* _Given data_:
= Beginning of Section =
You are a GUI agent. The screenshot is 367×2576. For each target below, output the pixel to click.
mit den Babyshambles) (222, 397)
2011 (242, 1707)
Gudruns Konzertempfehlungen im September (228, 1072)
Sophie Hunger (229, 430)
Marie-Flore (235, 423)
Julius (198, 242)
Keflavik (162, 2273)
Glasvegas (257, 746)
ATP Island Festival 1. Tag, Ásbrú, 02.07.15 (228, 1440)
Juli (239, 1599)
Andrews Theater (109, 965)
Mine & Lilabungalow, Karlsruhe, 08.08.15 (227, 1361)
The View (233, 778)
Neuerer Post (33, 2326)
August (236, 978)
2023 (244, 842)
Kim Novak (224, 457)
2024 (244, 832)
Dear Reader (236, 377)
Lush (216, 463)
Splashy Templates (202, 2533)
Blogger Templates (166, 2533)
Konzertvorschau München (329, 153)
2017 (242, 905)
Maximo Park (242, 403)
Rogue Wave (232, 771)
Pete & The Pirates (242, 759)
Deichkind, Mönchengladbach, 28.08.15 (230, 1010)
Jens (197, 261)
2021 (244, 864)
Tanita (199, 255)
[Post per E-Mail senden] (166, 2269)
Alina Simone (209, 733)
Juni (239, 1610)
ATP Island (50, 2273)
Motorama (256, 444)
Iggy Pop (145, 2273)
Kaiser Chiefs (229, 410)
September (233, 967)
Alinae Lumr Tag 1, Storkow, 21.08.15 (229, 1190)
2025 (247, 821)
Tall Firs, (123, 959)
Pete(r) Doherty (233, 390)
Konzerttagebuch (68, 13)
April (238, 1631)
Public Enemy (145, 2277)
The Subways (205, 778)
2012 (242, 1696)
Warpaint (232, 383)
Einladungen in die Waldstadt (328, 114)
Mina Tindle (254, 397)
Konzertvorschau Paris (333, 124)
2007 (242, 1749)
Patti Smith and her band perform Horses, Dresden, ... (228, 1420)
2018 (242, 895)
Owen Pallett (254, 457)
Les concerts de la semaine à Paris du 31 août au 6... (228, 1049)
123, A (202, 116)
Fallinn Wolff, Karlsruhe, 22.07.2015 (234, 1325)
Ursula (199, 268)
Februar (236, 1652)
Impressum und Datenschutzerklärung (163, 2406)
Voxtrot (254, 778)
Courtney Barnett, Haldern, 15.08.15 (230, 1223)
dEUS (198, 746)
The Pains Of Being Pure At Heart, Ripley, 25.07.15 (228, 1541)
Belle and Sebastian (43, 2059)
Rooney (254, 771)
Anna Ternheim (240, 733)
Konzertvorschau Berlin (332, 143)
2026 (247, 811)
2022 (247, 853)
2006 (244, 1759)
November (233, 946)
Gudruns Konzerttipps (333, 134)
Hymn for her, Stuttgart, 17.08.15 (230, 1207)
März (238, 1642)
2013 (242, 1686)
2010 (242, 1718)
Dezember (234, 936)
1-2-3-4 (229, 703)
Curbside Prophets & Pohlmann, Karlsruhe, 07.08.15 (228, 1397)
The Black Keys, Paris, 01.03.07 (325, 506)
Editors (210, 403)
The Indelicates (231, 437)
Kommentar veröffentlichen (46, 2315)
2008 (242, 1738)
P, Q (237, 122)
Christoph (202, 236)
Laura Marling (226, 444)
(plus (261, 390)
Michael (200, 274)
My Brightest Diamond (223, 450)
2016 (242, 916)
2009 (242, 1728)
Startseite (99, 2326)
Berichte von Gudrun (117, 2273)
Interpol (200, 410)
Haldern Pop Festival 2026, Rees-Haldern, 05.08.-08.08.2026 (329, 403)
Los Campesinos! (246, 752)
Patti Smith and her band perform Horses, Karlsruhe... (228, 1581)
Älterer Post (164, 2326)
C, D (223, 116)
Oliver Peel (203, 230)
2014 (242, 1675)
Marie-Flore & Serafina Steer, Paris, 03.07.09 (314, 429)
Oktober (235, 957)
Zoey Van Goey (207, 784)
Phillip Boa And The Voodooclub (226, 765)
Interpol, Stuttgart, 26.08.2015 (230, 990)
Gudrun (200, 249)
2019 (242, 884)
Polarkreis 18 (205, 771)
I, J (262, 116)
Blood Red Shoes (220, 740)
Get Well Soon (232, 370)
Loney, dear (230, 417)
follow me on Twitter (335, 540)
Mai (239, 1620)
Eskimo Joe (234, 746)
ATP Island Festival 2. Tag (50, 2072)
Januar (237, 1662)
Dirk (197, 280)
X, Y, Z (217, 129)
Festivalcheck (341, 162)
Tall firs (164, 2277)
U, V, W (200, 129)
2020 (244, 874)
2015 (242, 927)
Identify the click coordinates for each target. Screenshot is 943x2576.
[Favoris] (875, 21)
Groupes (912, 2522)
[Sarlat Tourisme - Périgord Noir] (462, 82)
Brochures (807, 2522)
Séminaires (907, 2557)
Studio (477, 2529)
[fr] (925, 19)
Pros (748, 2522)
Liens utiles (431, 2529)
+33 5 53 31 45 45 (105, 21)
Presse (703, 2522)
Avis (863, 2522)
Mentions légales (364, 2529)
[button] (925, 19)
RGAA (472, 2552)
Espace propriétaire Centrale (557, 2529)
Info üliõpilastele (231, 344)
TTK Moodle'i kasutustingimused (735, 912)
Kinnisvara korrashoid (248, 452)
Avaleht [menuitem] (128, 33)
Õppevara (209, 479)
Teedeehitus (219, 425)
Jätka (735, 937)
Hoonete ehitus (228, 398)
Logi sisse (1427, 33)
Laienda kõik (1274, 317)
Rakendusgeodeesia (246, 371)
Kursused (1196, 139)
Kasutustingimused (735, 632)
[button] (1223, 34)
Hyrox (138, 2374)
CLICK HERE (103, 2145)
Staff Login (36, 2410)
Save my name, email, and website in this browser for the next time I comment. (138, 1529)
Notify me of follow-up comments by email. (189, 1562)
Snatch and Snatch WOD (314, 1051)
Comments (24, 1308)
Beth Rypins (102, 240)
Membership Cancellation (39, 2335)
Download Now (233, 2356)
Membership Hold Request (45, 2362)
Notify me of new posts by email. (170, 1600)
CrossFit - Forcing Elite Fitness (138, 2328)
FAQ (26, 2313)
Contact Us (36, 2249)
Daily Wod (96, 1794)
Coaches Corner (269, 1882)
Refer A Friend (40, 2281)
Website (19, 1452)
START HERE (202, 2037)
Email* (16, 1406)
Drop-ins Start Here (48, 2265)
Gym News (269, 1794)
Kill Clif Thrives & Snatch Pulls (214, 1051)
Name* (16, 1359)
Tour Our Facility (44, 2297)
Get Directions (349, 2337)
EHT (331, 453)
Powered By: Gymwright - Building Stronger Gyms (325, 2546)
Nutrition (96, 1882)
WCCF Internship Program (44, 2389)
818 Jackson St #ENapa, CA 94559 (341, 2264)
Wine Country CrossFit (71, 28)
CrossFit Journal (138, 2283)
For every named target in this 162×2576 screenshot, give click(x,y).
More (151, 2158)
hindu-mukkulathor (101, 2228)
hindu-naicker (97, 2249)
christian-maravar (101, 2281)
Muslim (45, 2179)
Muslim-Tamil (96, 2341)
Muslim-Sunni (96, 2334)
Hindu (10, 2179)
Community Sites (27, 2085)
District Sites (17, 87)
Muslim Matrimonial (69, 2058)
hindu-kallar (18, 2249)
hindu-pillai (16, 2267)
= End of Section =
* _Problem to solve_: From the first line of the data above to the line containing "2007 (242, 1749)", repeat everything exactly and add nothing.

* _Written reply_:
You are a GUI agent. The screenshot is 367×2576. For each target below, output the pixel to click.
mit den Babyshambles) (222, 397)
2011 (242, 1707)
Gudruns Konzertempfehlungen im September (228, 1072)
Sophie Hunger (229, 430)
Marie-Flore (235, 423)
Julius (198, 242)
Keflavik (162, 2273)
Glasvegas (257, 746)
ATP Island Festival 1. Tag, Ásbrú, 02.07.15 (228, 1440)
Juli (239, 1599)
Andrews Theater (109, 965)
Mine & Lilabungalow, Karlsruhe, 08.08.15 (227, 1361)
The View (233, 778)
Neuerer Post (33, 2326)
August (236, 978)
2023 (244, 842)
Kim Novak (224, 457)
2024 (244, 832)
Dear Reader (236, 377)
Lush (216, 463)
Splashy Templates (202, 2533)
Blogger Templates (166, 2533)
Konzertvorschau München (329, 153)
2017 (242, 905)
Maximo Park (242, 403)
Rogue Wave (232, 771)
Pete & The Pirates (242, 759)
Deichkind, Mönchengladbach, 28.08.15 (230, 1010)
Jens (197, 261)
2021 (244, 864)
Tanita (199, 255)
[Post per E-Mail senden] (166, 2269)
Alina Simone (209, 733)
Juni (239, 1610)
ATP Island (50, 2273)
Motorama (256, 444)
Iggy Pop (145, 2273)
Kaiser Chiefs (229, 410)
September (233, 967)
Alinae Lumr Tag 1, Storkow, 21.08.15 (229, 1190)
2025 (247, 821)
Tall Firs, (123, 959)
Pete(r) Doherty (233, 390)
Konzerttagebuch (68, 13)
April (238, 1631)
Public Enemy (145, 2277)
The Subways (205, 778)
2012 (242, 1696)
Warpaint (232, 383)
Einladungen in die Waldstadt (328, 114)
Mina Tindle (254, 397)
Konzertvorschau Paris (333, 124)
2007 (242, 1749)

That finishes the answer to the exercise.